As for Roberts, his lab tests yielded no apparent findings to explain his back pain. Eventually he enrolled in a program through the Mayo Clinic that treated chronic pain as “a malfunction in perception,” that is, a self-reinforcing addiction to and dramatization of pain.

The solution, as Robert explains, was: “…don’t dwell on the pain, and don’t try to fix it — no props, no pills. Eventually the mind should let go.”

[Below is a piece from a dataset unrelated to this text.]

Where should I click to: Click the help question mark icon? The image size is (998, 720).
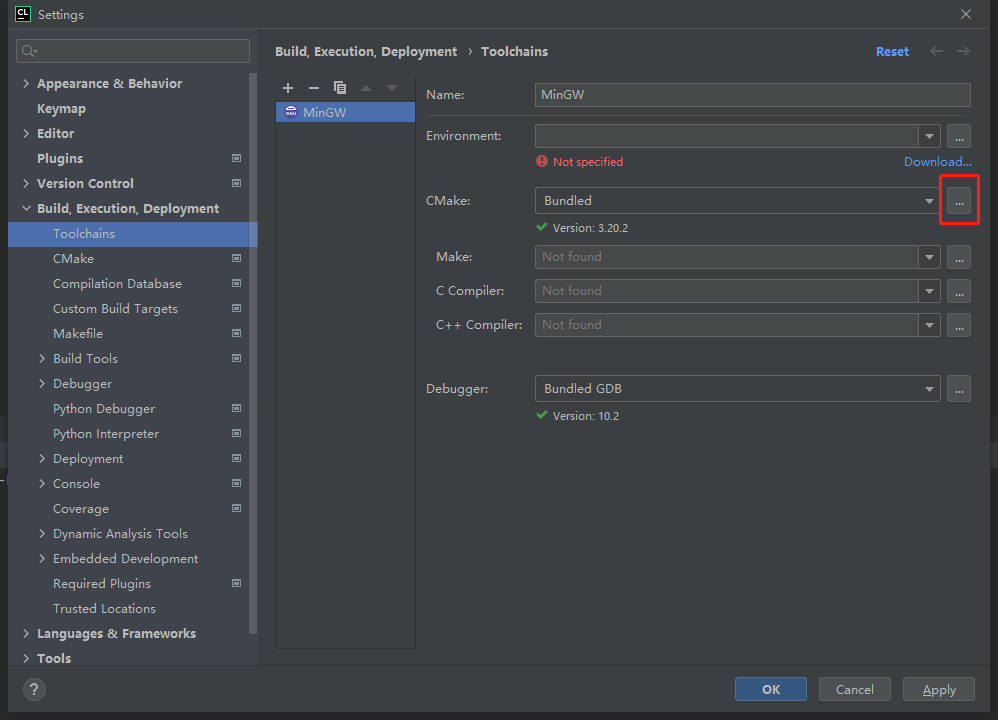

Treatment must be individualized

This tactic may have worked for the author, but I doubt it would work as well for many of us women with clearly definable conditions like rheumatoid arthritis, multiple sclerosis, and chronic migraine, or sex-specific diseases like endometriosis. In my case, ignoring the heavy bleeding and cramping I experienced every month (often multiple times a month) and the daily gastrointestinal distress I had for years did not make the attending pain go away, despite the repeated dismissals I received from doctors. Trying to ignore the pain didn’t stop endometriosis from strangling my large intestines and adhering my ovaries and fallopian tubes to my colon. To gain actual relief from that agony, I needed surgery, and I might need it again. Likewise, ignoring my back pain does not stop the nerve compression that contributes to sporadic incidences of severe cramping and involuntary muscle twitches and jerking in my right leg. What I do need are doctors willing to listen, empathize, and work with me to identify the most appropriate treatment plan that will minimize my pain and address the underlying condition as best as possible.

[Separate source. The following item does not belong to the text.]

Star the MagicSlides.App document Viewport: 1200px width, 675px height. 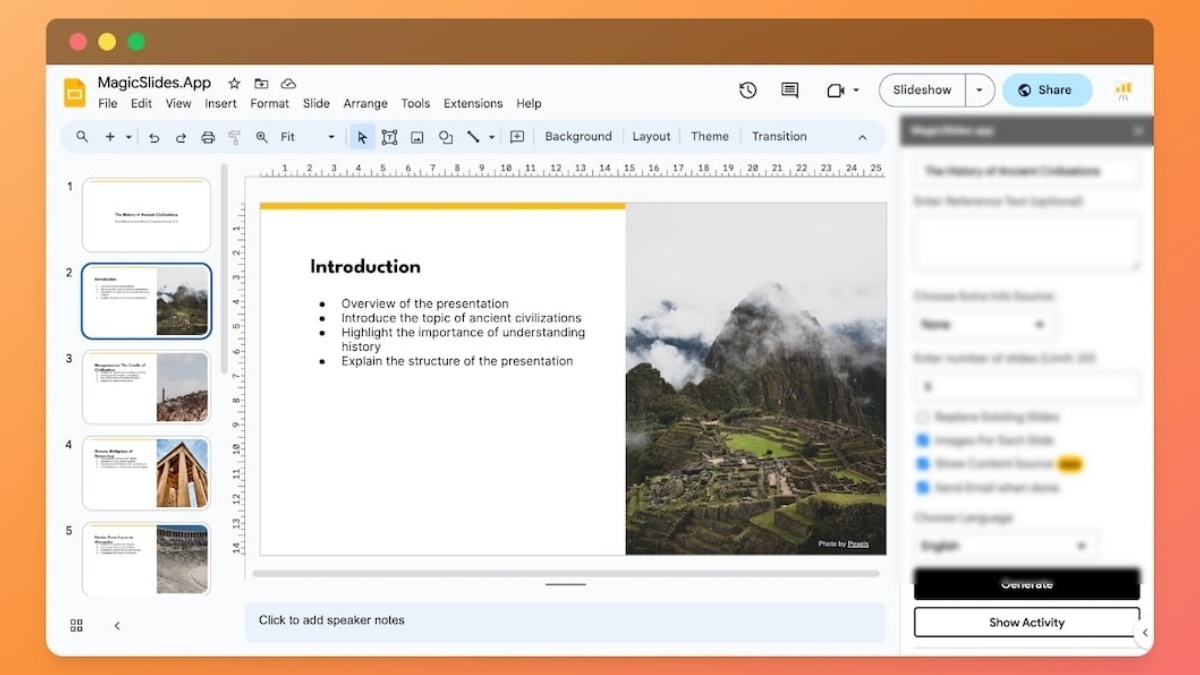point(234,84)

While I congratulate Roberts that he was able to put away his “props” such as his ankle braces, those of us with genuine degenerative conditions like arthritis and connective tissue disease need such aids to stabilize our joints and prevent further damage and further pain. I would implore those in the medical community for whom the Times piece resonated to understand that applying blanket solutions to chronic pain may not work for many pain patients, as the vast majority of us are women. In fact, since most studies on pain have focused on men, broadly applying their findings to everyone can be dangerous, and reinforces the same gender disparities from which they arise. The result of that would inevitably be that many more women stand to die or suffer in silence, without accessing the treatments they require and deserve in order to find adequate relief.